_What you will do_
Can you copy out, word for word, the part of the material that opens with the line containing "Select the Scale tool in the toolbar" and runs through the end of the material, leaving out any pictures?

··· Excerpted data

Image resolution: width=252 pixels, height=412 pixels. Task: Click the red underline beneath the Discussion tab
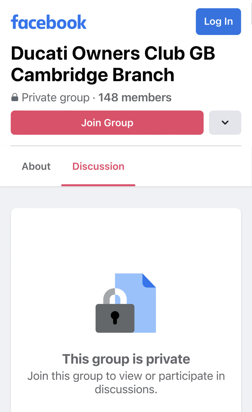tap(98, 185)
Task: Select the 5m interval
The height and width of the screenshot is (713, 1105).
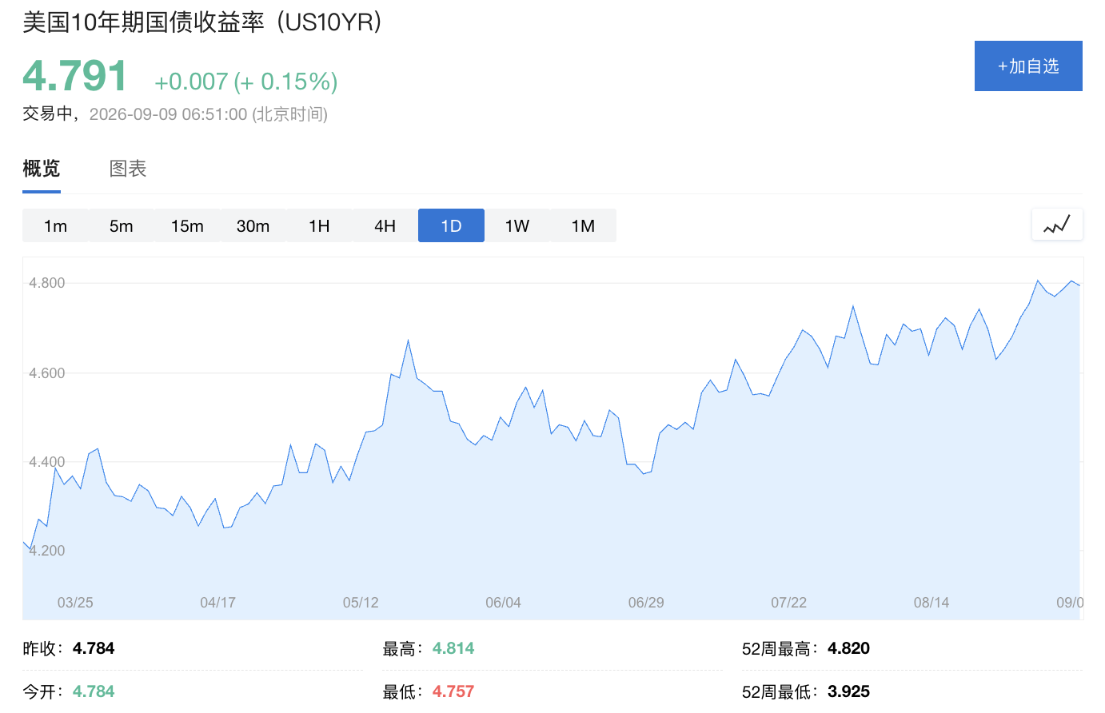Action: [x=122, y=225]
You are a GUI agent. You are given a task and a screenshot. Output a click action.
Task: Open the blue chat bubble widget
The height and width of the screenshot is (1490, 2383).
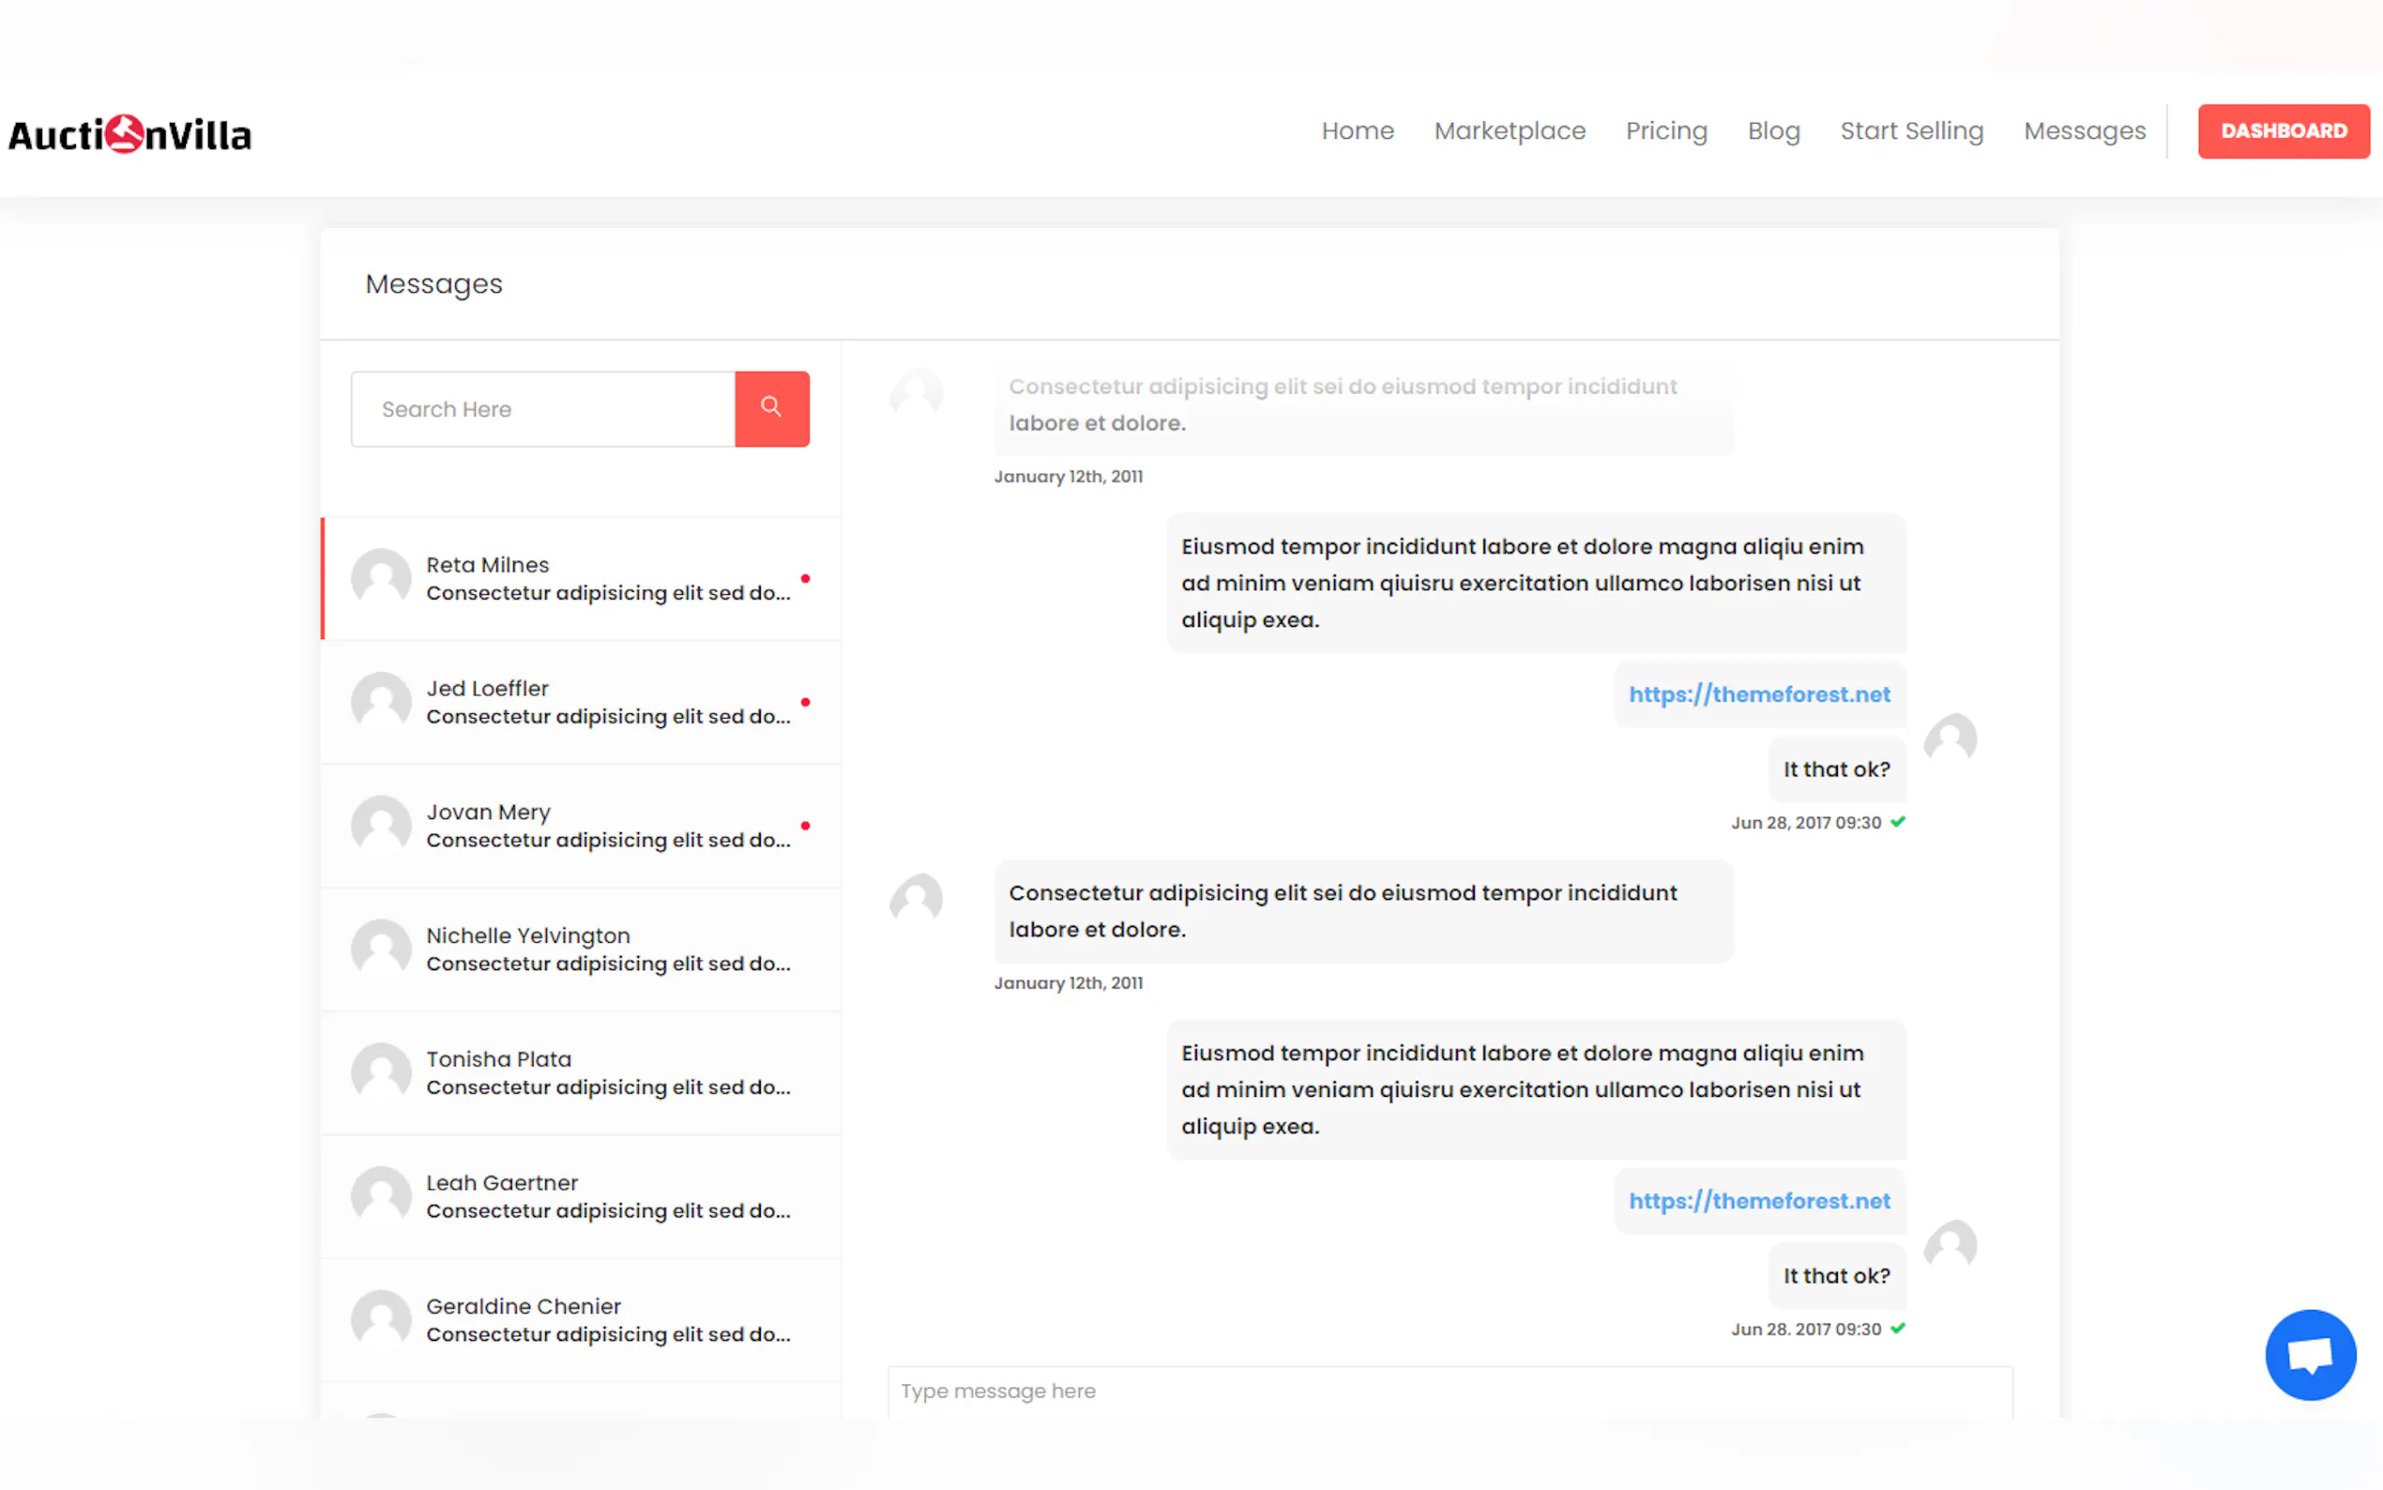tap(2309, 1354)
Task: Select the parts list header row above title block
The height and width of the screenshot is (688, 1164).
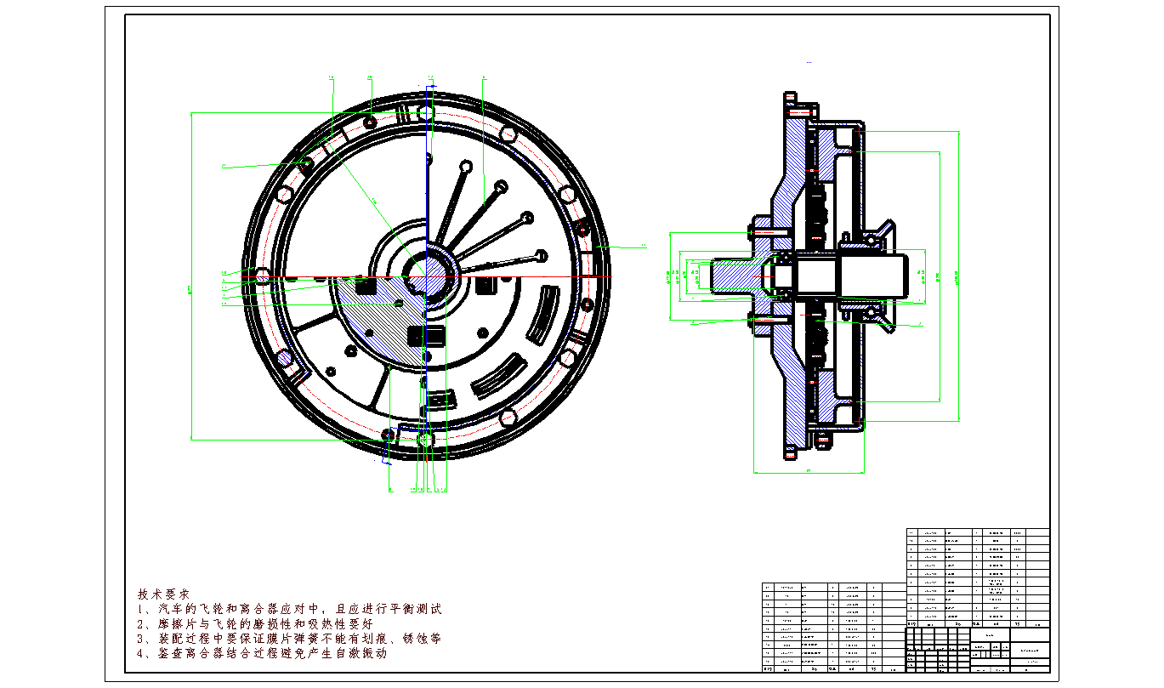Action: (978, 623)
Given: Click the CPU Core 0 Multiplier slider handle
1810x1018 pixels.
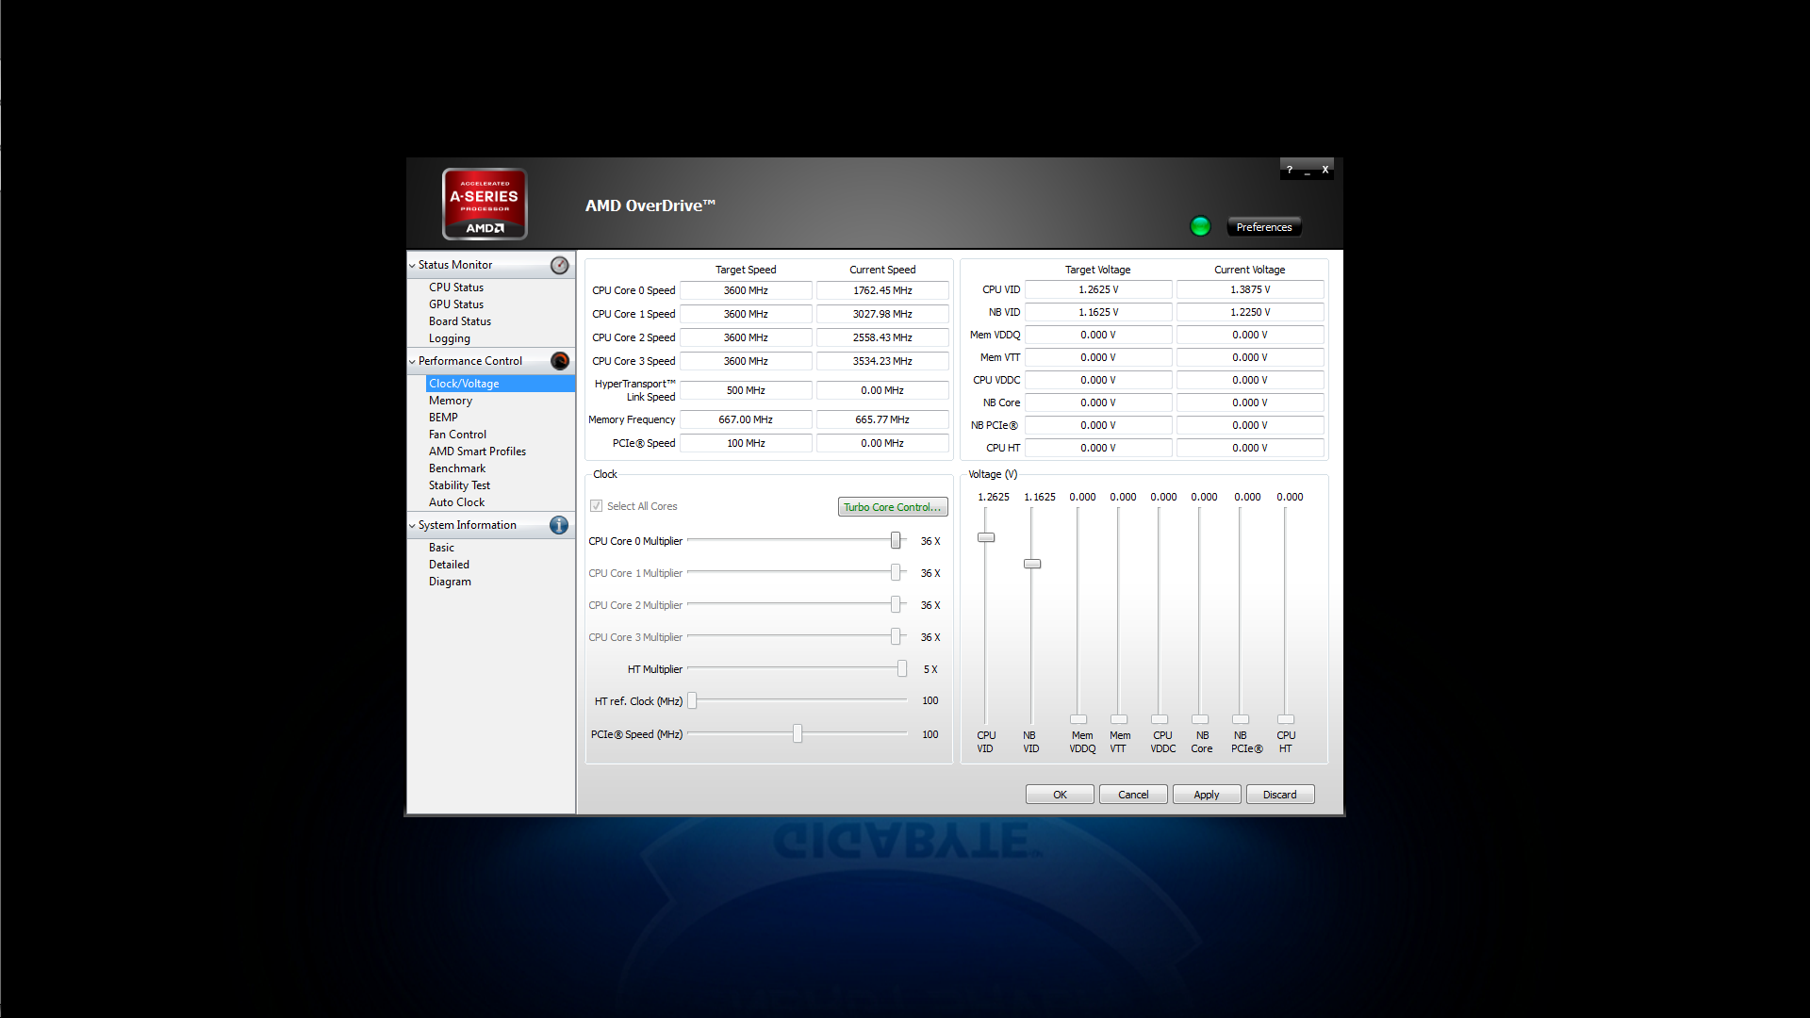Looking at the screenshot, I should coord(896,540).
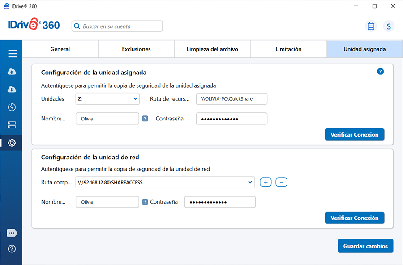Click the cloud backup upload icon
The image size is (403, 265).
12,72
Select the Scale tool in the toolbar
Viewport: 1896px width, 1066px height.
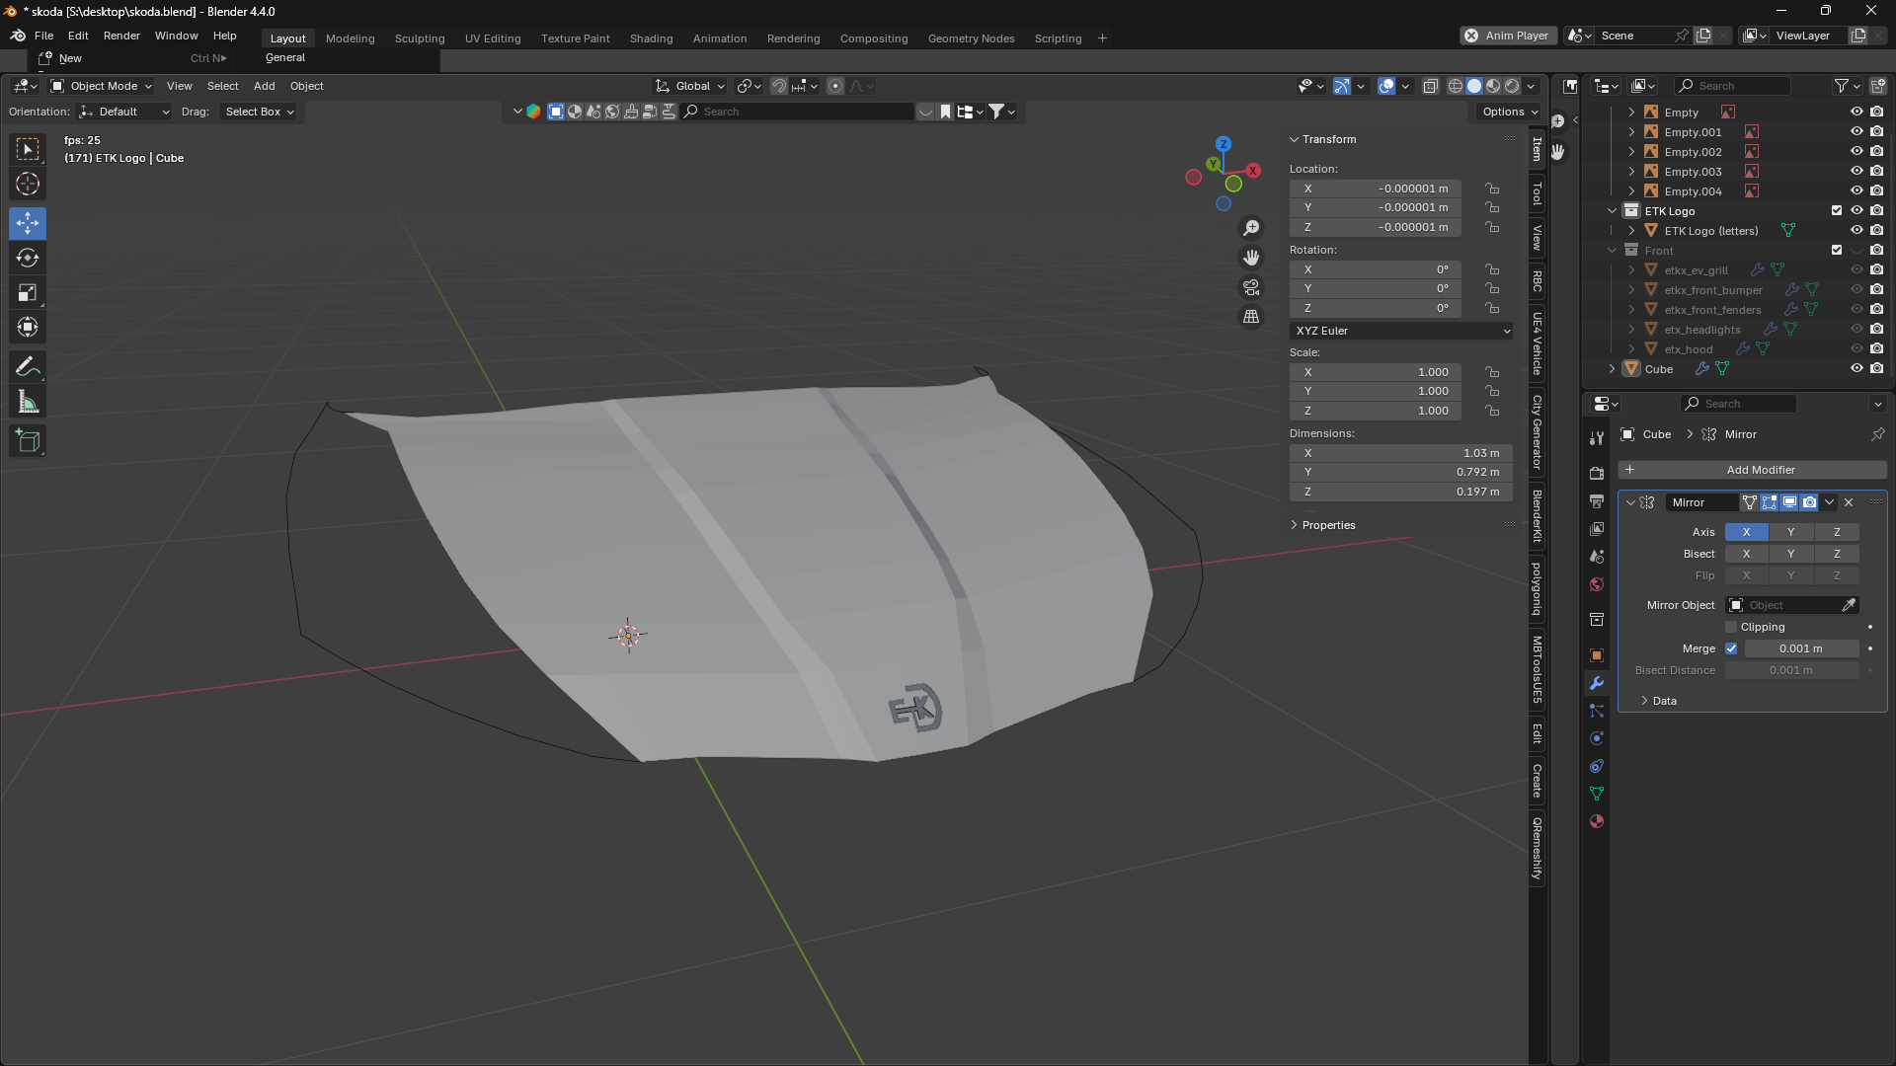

······

_Answer to this exercise_
Select the Scale tool in the toolbar
Viewport: 1896px width, 1066px height.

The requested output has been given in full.